Les cafés, hôtels, restaurants, discothèques durement touchés
D’autres amendements ont été déposés sur ce terrain. Ainsi, la députée Pascale Fontenel-Personne (MoDeM) entend réduire de moitié le montant de la redevance payée par les cafés, bars, débits de boisson, hôtels, restaurants et établissements de nuit.
Sans mal, elle rappelle que « les CHRD (cafés, hôtels, restaurants, discothèques) et les entreprises du tourisme sont dans une situation économique d’une gravité extrême compte tenu de l’obligation de fermeture administrative et de l’interruption brutale des flux touristiques. Cette situation s’est encore aggravée avec les fermetures successives ordonnées ces dernières semaines des restaurants et bars puis désormais des bars dans les zones d’alerte maximale ».

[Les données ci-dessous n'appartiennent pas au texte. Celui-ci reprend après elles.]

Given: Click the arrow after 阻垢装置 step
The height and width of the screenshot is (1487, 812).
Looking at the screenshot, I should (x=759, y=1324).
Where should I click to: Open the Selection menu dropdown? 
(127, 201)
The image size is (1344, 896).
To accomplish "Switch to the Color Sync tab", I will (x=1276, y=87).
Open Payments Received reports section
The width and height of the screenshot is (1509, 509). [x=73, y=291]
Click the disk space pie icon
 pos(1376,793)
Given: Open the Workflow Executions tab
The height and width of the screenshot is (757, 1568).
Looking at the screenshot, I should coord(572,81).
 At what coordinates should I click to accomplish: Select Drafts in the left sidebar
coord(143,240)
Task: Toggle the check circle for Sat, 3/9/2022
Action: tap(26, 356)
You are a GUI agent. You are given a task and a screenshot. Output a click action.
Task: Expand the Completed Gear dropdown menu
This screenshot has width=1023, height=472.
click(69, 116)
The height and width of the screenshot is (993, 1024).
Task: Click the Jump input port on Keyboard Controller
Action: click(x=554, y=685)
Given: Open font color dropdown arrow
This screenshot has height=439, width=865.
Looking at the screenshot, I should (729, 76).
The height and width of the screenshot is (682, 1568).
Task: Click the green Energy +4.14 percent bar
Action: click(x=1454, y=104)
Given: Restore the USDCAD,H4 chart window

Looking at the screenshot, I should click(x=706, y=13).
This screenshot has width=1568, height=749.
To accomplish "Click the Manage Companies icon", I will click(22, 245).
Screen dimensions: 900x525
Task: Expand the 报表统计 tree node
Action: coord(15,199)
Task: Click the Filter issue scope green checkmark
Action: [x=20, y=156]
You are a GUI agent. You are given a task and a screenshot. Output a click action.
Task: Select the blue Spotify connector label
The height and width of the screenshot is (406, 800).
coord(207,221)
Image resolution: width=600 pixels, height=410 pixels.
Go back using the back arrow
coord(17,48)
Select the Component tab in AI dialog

Elle cite l’exemple d’un hôtel de 30 chambres situé en France métropolitaine, possédant un total de 35 postes de TV au 1er janvier 2020. Avec le barème actuel, qui comprend un tarif majoré pour ce genre d’établissement, il « devra s’acquitter d’une contribution à l’audiovisuel public en 2020 égale à 3 429,30 euros ».
D’autres députés, dans le camp LR ou du PS et même LREM, ont déposé des amendements identiques.
Le RN veut supprimer la redevance
Du côté du Rassemblement national, la mesure est plus forte encore : les élus souhaitent tout simplement la suppression de cette redevance. « Le présent projet de loi de finances prévoit la suppression de plusieurs dépenses fiscales jugées inefficientes. La contribution à l'audiovisuel public est l'archétype de l'impôt inefficient. Les recettes perçues recouvrent à peine les coûts de son recouvrement ».
Selon eux, « l'augmentation considérable du prix de cette contribution (+20 euros en 10 ans) n'a pas été accompagnée d'une amélioration tangible de la qualité des programmes de l'audiovisuel public ».